Data items:
--*--
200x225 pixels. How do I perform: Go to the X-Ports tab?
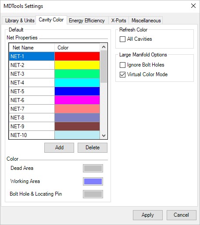[x=118, y=21]
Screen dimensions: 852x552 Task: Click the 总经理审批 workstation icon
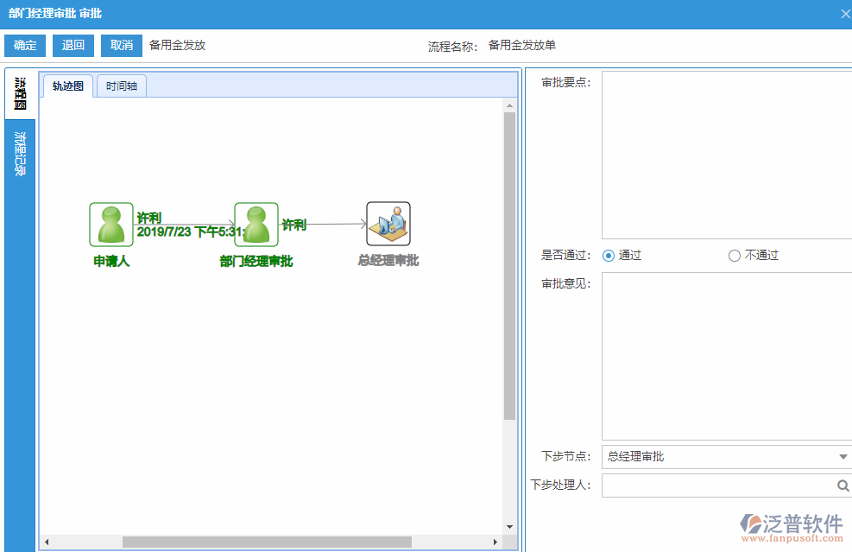coord(388,223)
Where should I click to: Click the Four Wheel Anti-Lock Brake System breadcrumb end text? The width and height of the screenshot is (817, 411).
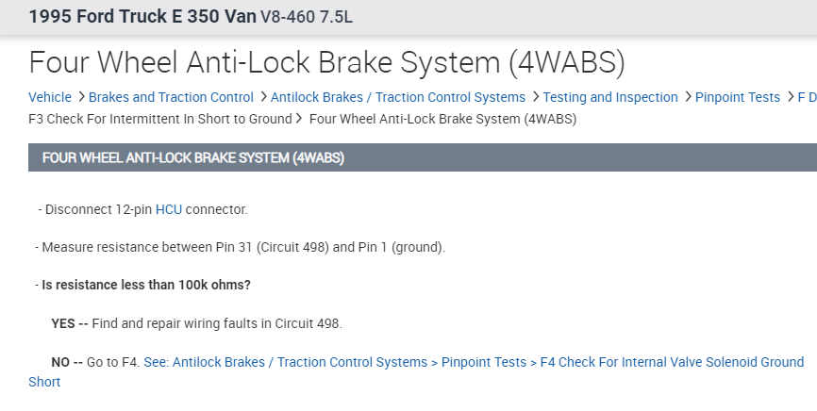(442, 119)
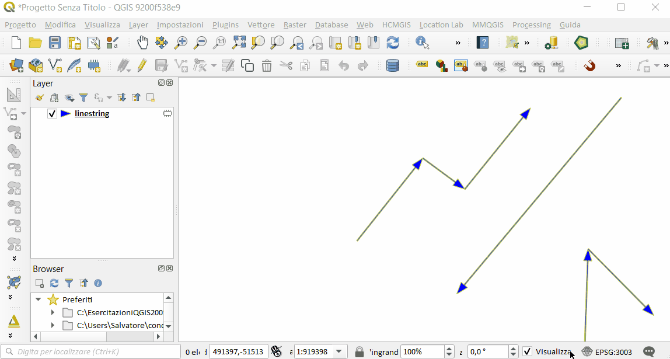Click the Zoom In magnifier tool
The height and width of the screenshot is (359, 670).
(182, 43)
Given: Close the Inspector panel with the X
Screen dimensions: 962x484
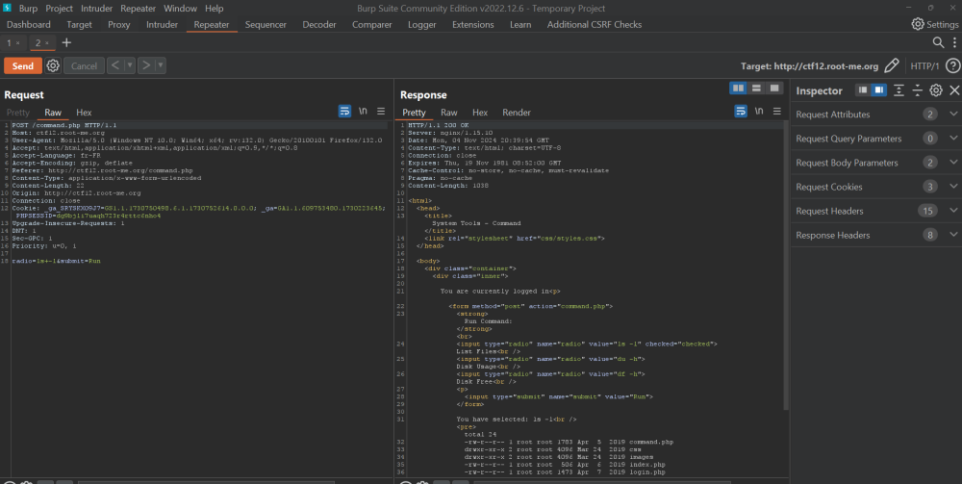Looking at the screenshot, I should [x=953, y=90].
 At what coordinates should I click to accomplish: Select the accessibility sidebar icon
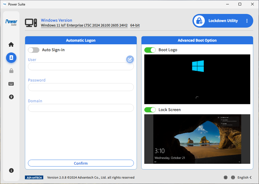click(x=11, y=97)
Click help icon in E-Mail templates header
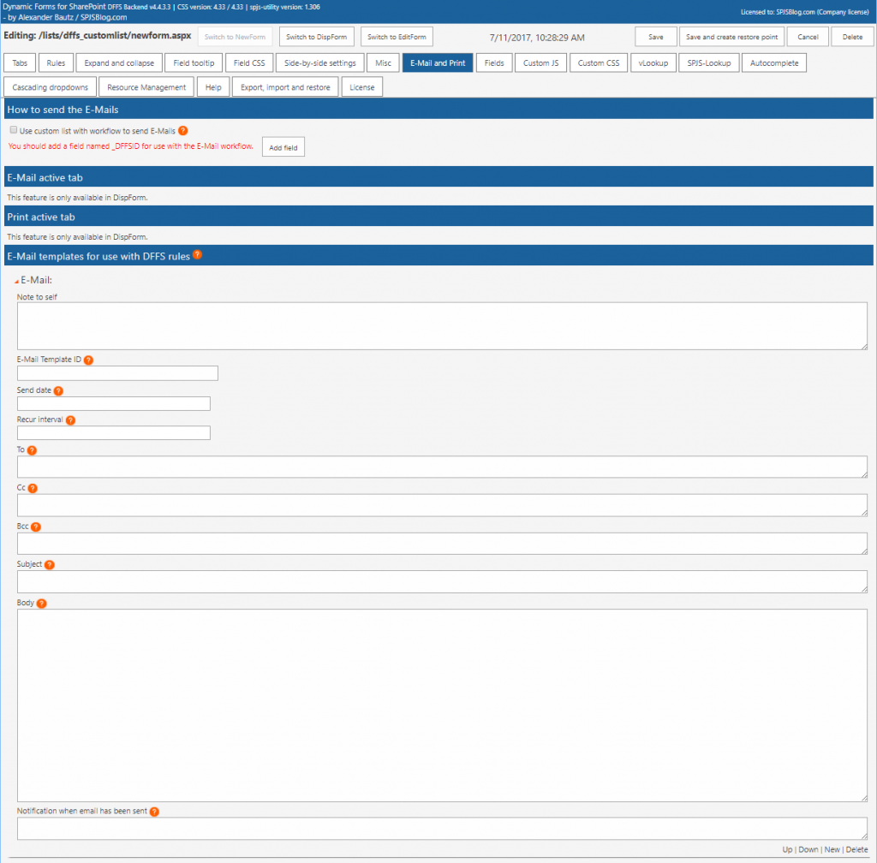 coord(198,255)
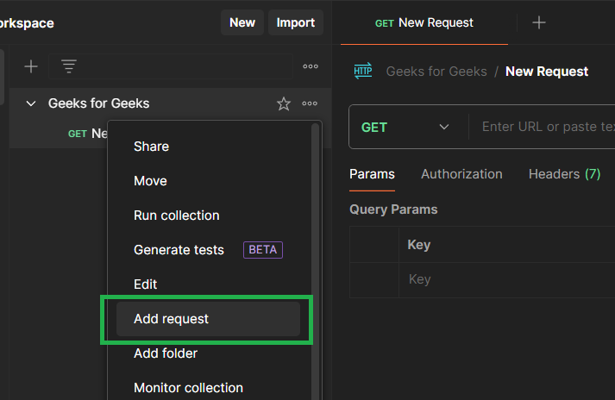Click the HTTP request type icon
Screen dimensions: 615x400
pos(363,72)
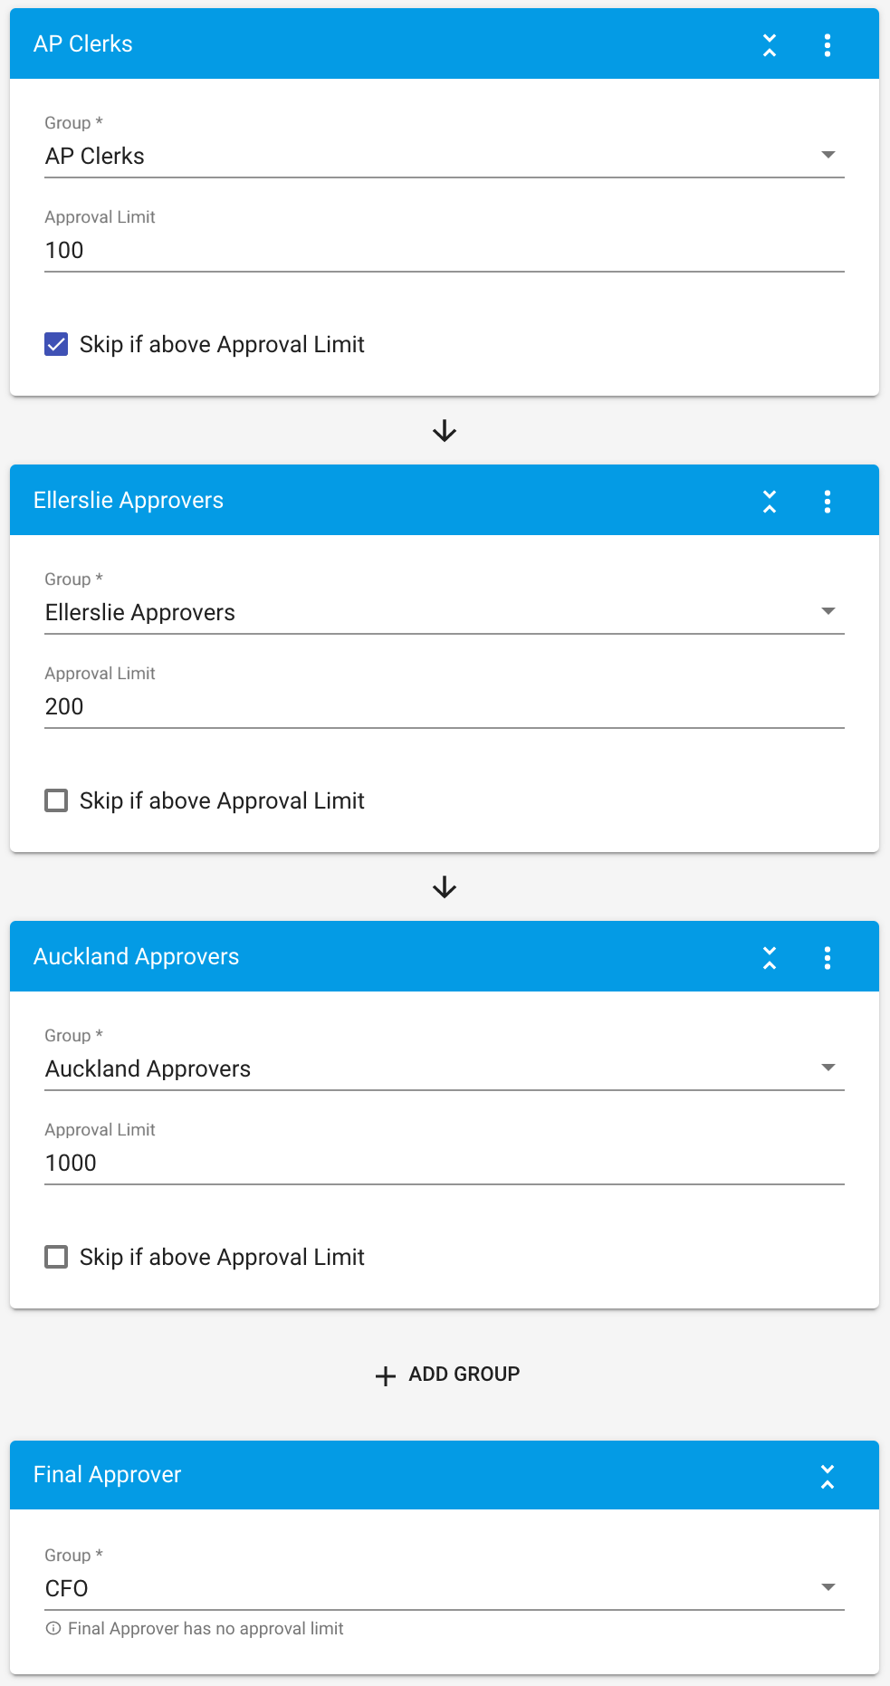
Task: Click the Approval Limit field showing 200
Action: [x=444, y=706]
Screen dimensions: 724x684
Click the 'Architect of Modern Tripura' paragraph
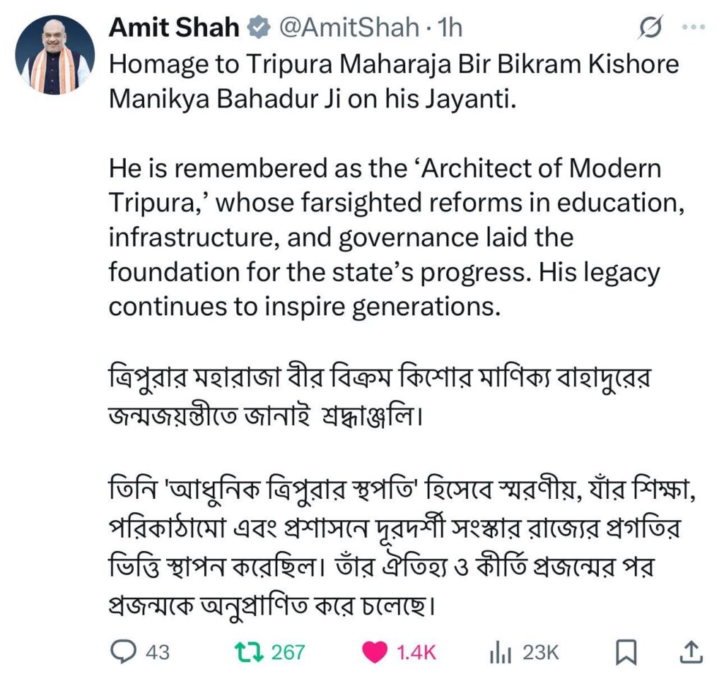397,237
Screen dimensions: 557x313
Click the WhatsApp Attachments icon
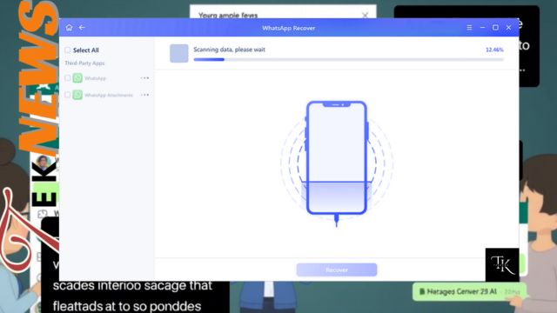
--*--
What the exercise asks:
Each line from the one containing "Screen dimensions: 724x684" through the end of the records above is to be retyped exactly, with the pictures omitted and nothing added.

Exercise output:
Screen dimensions: 724x684
Click the 'Architect of Modern Tripura' paragraph
397,237
Screen dimensions: 557x313
Click the WhatsApp Attachments icon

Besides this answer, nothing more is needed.